• [REQUIRED WORK] Starting at the line that contains "Image resolution: width=760" and ending at the line that contains "pos(27,210)", both included, render those lines as a numbered list with blank lines omitted.

• [RECORDS PROVIDED]
## begin

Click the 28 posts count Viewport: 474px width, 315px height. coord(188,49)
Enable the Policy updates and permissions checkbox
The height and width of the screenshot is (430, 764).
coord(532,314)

## end
## begin

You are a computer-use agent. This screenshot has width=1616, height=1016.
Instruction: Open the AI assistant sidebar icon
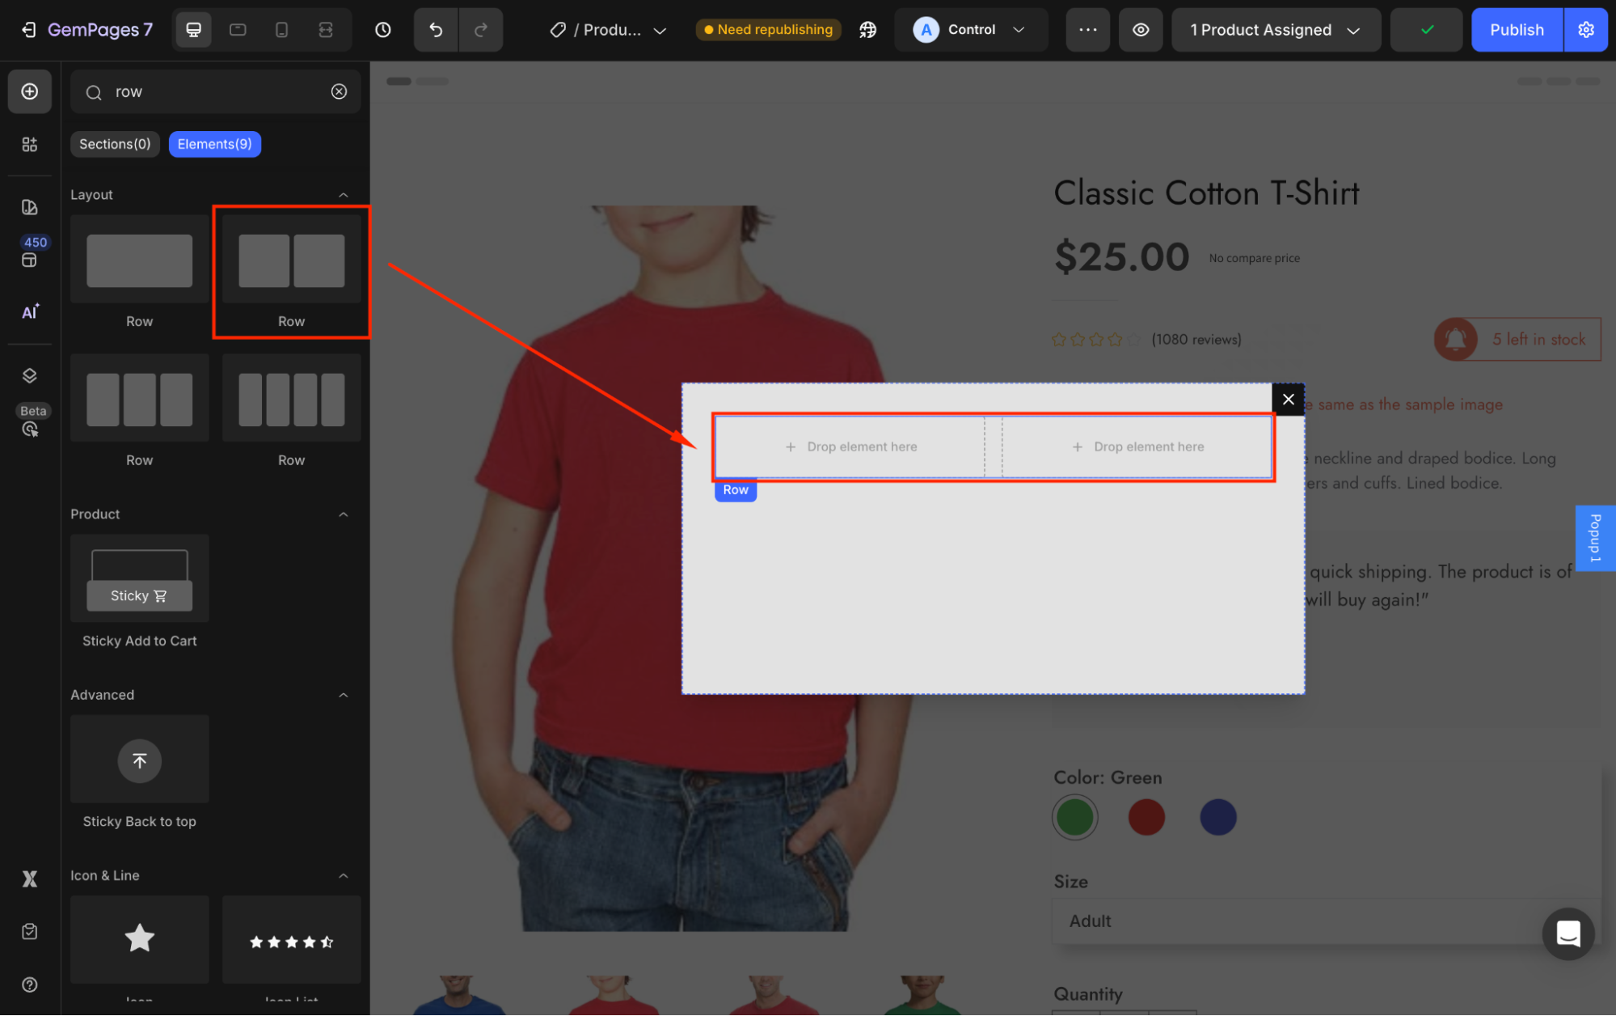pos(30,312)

## end
## begin

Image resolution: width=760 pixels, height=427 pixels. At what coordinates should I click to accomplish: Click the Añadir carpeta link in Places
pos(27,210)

## end

• [FINAL RESULT]
1. Image resolution: width=760 pixels, height=427 pixels. At what coordinates should I click to accomplish: Click the Añadir carpeta link in Places
2. pos(27,210)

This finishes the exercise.